[Begin Extract]

That, BTW, how it was in pre-TC1 standard as well. Except that in pre-TC1 one
the line between "constructor called" and "_constructorless_ default
initialization performed" was drawn between non-POD and POD types. TC1 changed
that by introducing value-initialization and moving the line to the "has
user-declared constructor" and "has no user-declared constructor" position.

Read the description of '()' initialization in either version of the standard.
It is easy to see that the default constructor is not called for POD class
types, for example.

Moreover, for POD class types the existence of implicit default constructor is
postulated for consistency only. Even at the conceptual level, that constructor
is never called at all. Expression 'S()' does not call it. Declaration

S s;

still does not call the constructor (see 8.5/9), even though the result
(indeterminate values) is consistent with the constructor's behavior.

If
there is no user-defined default constructor, the compiler generates one
for you.

Yes. But that does not mean that it will be used in '()' initialization.

If you only declare and not define the default constructor, you'll

get a compile error.

That's understood, but that's not what I'm talking about.

...
Whenever an object of a class type is created, a constructor of that class
is called.
...

The above is true only for classes with user-declared constructors. But in
general case - no. Not in C++ language.

--
Best regards,
Andrey Tarasevich

[End Extract]
[Begin Data]

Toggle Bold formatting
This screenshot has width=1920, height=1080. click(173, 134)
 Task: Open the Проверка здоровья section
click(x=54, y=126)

[End Data]

• [Problems and tasks]
a – In the post on C++ constructors, rename "default constructor" to "default ctor" throughout the stretch from "Moreover, for POD" through "in '()' initialization.", and write out that stretch with the change.
b – Answer these from the post on C++ constructors:
(i) What did TC1 introduce?
(ii) Which part of the standard is cited to show that the declaration "S s;" does not call the constructor?
(iii) What do you get if you only declare the default constructor and do not define it?
This data was taken from a different source than the post on C++ constructors.

• [Outputs in order]
a –
Moreover, for POD class types the existence of implicit default ctor is
postulated for consistency only. Even at the conceptual level, that constructor
is never called at all. Expression 'S()' does not call it. Declaration

S s;

still does not call the constructor (see 8.5/9), even though the result
(indeterminate values) is consistent with the constructor's behavior.

If
there is no user-defined default ctor, the compiler generates one
for you.

Yes. But that does not mean that it will be used in '()' initialization.

b –
(i) Value-initialization.
(ii) 8.5/9.
(iii) A compile error.